My prop is more practical, but it’s something I have dreamed of ever since seeing Clueless as a kid. Even before I started hoarding clothing (as I do now), I have coveted Cher’s outfit-matching software. I have seen Clueless so many times I can repeat Cher’s narration from memory, yet every time I feel a pang of jealousy when I lay eyes upon her glorious closet. I would love to leisurely sit at my laptop while my closet spun around and presented me with the outfit of my choice, telling me when I look like a clown because I’ve decided that fuchsia tights go with everything. An add-on app that would similarly organize my accessories would also be most welcome. Yeah, yeah, I know that Metail came up with a version of Cher’s closet software, but I want my own clothes on there, considering the yellow plaid miniskirt set probably wouldn’t fly at the office.
Eddie Murphy perfected the microphone drop in Coming To America, appearing as unsung soul powerhouse Randy Watson, who struggles to grasp his audience’s insufficient enthusiasm for his backing band, Sexual Chocolate.

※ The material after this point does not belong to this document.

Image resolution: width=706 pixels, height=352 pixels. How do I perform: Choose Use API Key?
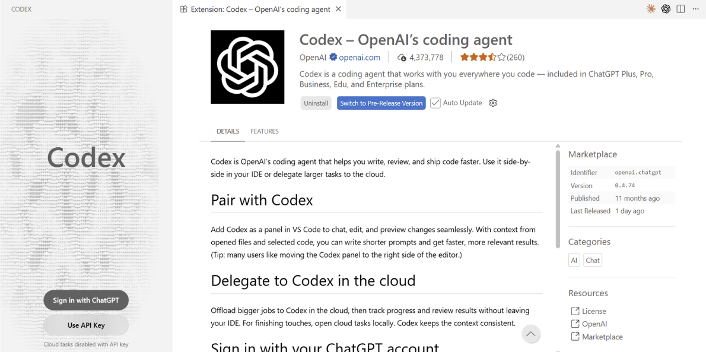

After his evocative rendition of “The Greatest Love Of All,” Randy drops the mic and exits house left. It’s Sexual Chocolate, people, what more needs to be said? I want that microphone. It’s a corded mic, which logistically complicates my plan to carry it on my person at all times, dropping it for dramatic effect whenever an appropriate situation presents itself. If the gesture itself isn’t enough to disrupt the moment, I’ll provide the context. “Oh, and by the way, that’s the very mic dropped by Jackson Heights’ own Randy Watson,” I’d say, to a chorus of gasps.